Hotel lending improves as pandemic eases, but risks remain

Consumers are booking hotel stays at near prepandemic levels, and banks that serve the hospitality industry are seeing a concurrent drop in hotel loan delinquencies.

But even as vacationers return to airports and hotels, business travel is still lessened by the widespread shift to remote work and the rise of virtual events over in-person conferences. Companies may also be reluctant to approve travel as the delta variant of the coronavirus spreads — a factor that could also lead to new travel restrictions for consumers.

“The pent-up demand has been unleashed, but you can’t forget the pandemic is still with us and could still cause new problems,” said Mike Matousek, head trader at U.S. Global Investors.

Trepp, a commercial real estate data firm, said the total delinquency rate on commercial mortgage-backed hotel sector loans declined to 14.2% in May from an all-time high of 24.3% in June 2020. The delinquency rate, which refers to loans that are more than 30 days behind in payment, was 1.53% in March 2020.

The drop in delinquency reflects a rise in occupancy rates, which reached 70% at the end of June — on par with the same month in 2019, before the pandemic, according to STR, a hotel industry data firm.
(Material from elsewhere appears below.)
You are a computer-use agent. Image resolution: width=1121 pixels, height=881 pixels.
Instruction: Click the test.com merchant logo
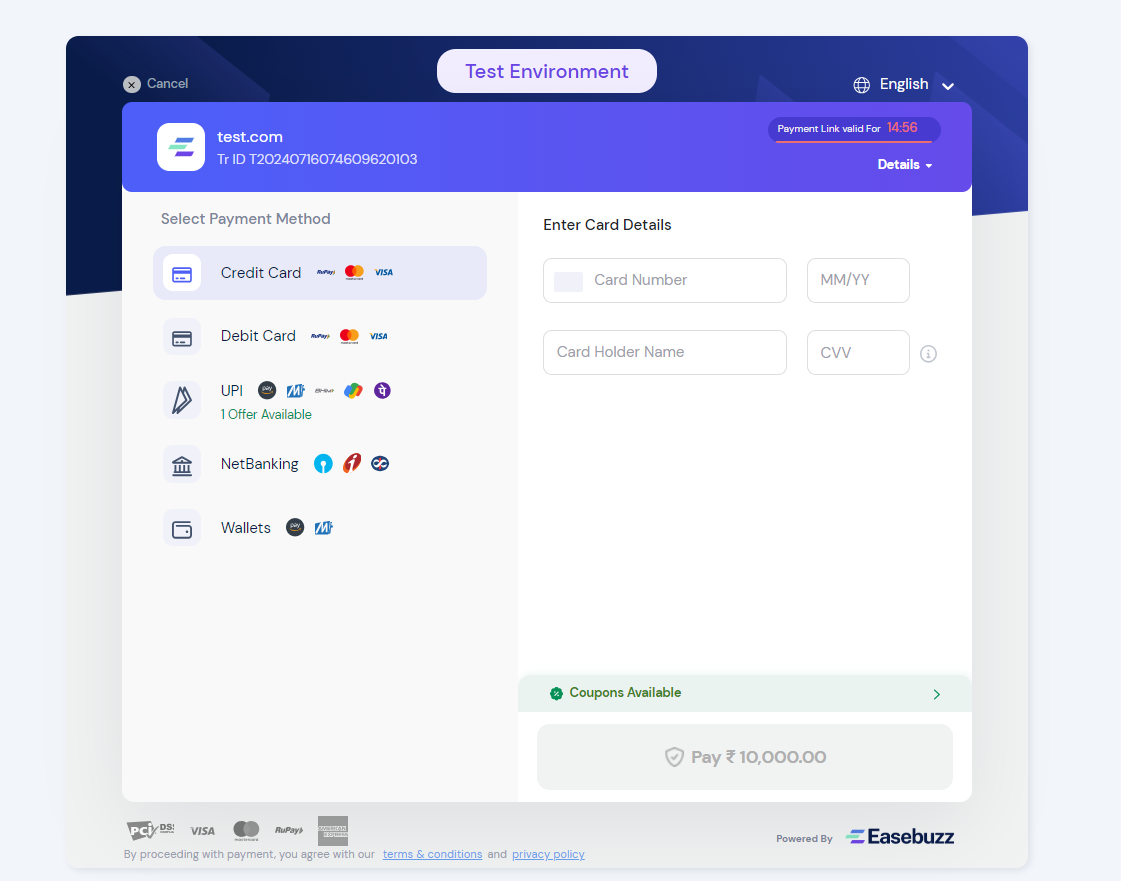[x=181, y=147]
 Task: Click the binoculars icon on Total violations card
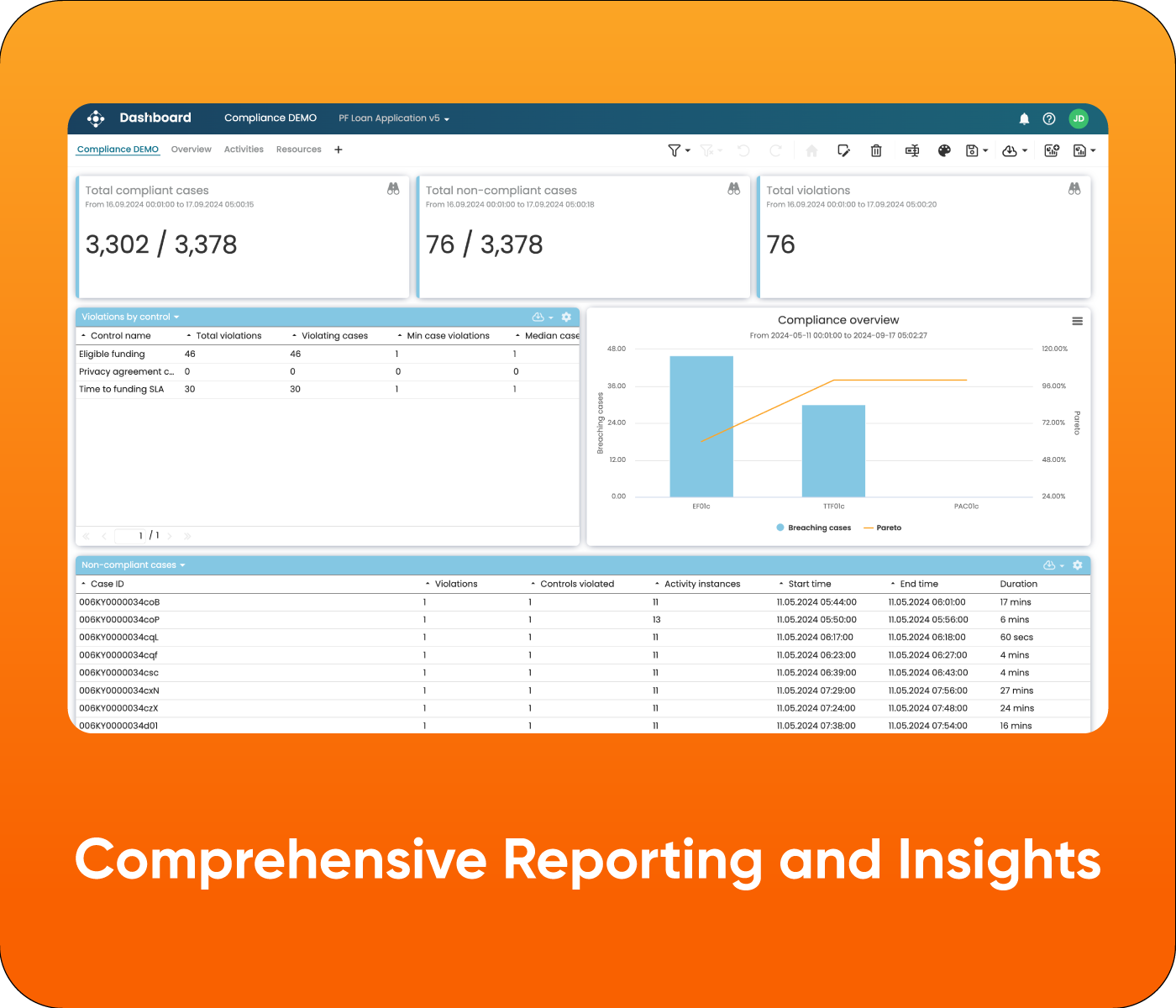[1074, 189]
This compares to average U.S. national occupancy rates of around 40% at the end of 2020.

Bank regulators allowed special pandemic loan forbearances that enabled hotel owners to defer loan payments to 2021, warding off credit woes. But bankers nevertheless worried that if travel failed to rebound this year, those loans would come off deferral and quickly sour. Loan losses would pile up.

Vaccinations turned this trend around. The U.S. Centers for Disease Control and Prevention says about 60% of American adults are fully vaccinated against the coronavirus, and 68% have had at least one dose.

If occupancy rates hold strong through the summer, hotel loan delinquency rates would likely fall further, Trepp said.

Leisure travel is essentially back to normal, with business travel lagging in part because conventions and in-person business meetings take time to organize, Anthony Capuano, CEO of Marriott International, said in June at the Goldman Sachs Travel & Leisure Conference, a virtual event. “But the trends are encouraging," he said.

There are other important indicators to watch, according to Trepp analyst Jyoti Yadav. On June 11, the Transportation Security Administration reported more than 2 million travelers for the first time in more than a year. Daily travel volume hadn't reached that threshold since March 7, 2020, just before the U.S. declared a national emergency. The figure dropped to as low as just 87,500 in April last year.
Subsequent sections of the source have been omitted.